= Rouché–Capelli theorem =

Number of solutions of linear systems in terms of matrix ranks

Rouché–Capelli theorem is a theorem in linear algebra that determines the number of solutions of a system of linear equations, given the ranks of its augmented matrix and coefficient matrix. The theorem is variously known as the:
- Rouché–Capelli theorem in English speaking countries, Italy and Brazil;
- Kronecker–Capelli theorem in Austria, Poland, Ukraine, Bosnia, Croatia, Romania, Serbia and Russia;
- Rouché–Fontené theorem in France;
- Rouché–Frobenius theorem in Spain and many countries in Latin America;
- Frobenius theorem in Czechia and Slovakia.

== Statement ==
A system of linear equations with n variables and coefficients in a field K has a solution if and only if its coefficient matrix A and its augmented matrix [A|b] have the same rank. If there are solutions, they form an affine subspace of $K^n$ of dimension n − rank(A). In particular:
- if n = rank(A), the solution is unique,
- if n > rank(A) and K is an infinite field, the system of linear equations admits infinitely many solutions,
- if K is a finite field, the number of solutions is finite, namely $|K|^{n - \mathrm{rank}(A)}$.

==Example==
Consider the system of equations

$$\begin{matrix}
x + y + 2z&= 3\\
x + y + z&= 1\\
2x + 2y + 2z&= 2
\end{matrix}$$

The coefficient matrix is

$$A =
  \begin{bmatrix}
    1 & 1 & 2 \\
    1 & 1 & 1 \\
    2 & 2 & 2 \\
  \end{bmatrix},$$

and the augmented matrix is

$$(A|B) =
  \left[\begin{array}{ccc|c}
    1 & 1 & 2 & 3\\
    1 & 1 & 1 & 1 \\
    2 & 2 & 2 & 2
  \end{array}\right].$$

Since both of these have the same rank, namely 2, there exists at least one solution; and since their rank is less than the number of unknowns, the latter being 3, there are infinitely many solutions.

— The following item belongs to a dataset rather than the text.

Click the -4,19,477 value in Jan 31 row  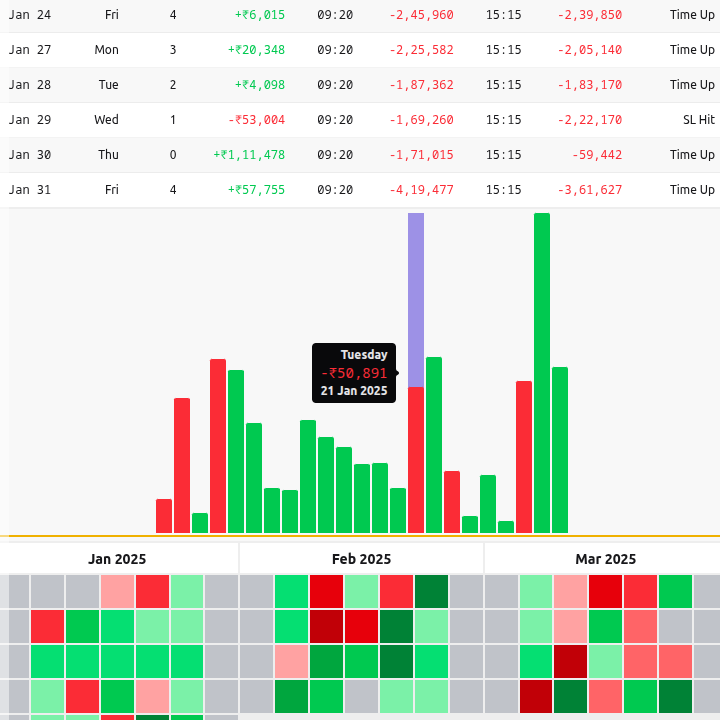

In contrast, consider the system

$$\begin{matrix}
x + y + 2z&= 3\\
x + y + z&= 1\\
2x + 2y + 2z&= 5
\end{matrix}$$

The coefficient matrix is

$$A =
  \begin{bmatrix}
    1 & 1 & 2 \\
    1 & 1 & 1 \\
    2 & 2 & 2 \\
  \end{bmatrix},$$

and the augmented matrix is

$$(A|B) =
  \left[\begin{array}{ccc|c}
    1 & 1 & 2 & 3\\
    1 & 1 & 1 & 1 \\
    2 & 2 & 2 & 5
  \end{array}\right].$$

In this example the coefficient matrix has rank 2, while the augmented matrix has rank 3; so this system of equations has no solution. Indeed, an increase in the number of linearly independent columns has made the system of equations inconsistent.

==Proof==
There are several proofs of the theorem. One of them is the following one.

The use of Gaussian elimination for putting the augmented matrix in reduced row echelon form does not change the set of solutions and the ranks of the involved matrices. The theorem can be read almost directly on the reduced row echelon form as follows.

The rank of a matrix is the number of nonzero rows in its reduced row echelon form. If the ranks of the coefficient matrix and the augmented matrix are different, then the last non zero row has the form $[0 \ldots 0\mid 1],$ corresponding to the equation 0 = 1. Otherwise, the ith row of the reduced row echelon form allows expressing the ith pivot variable as the sum of a constant and a linear combination of the non-pivot variables, showing that the dimension of the set of solutions is the number of non-pivot variables.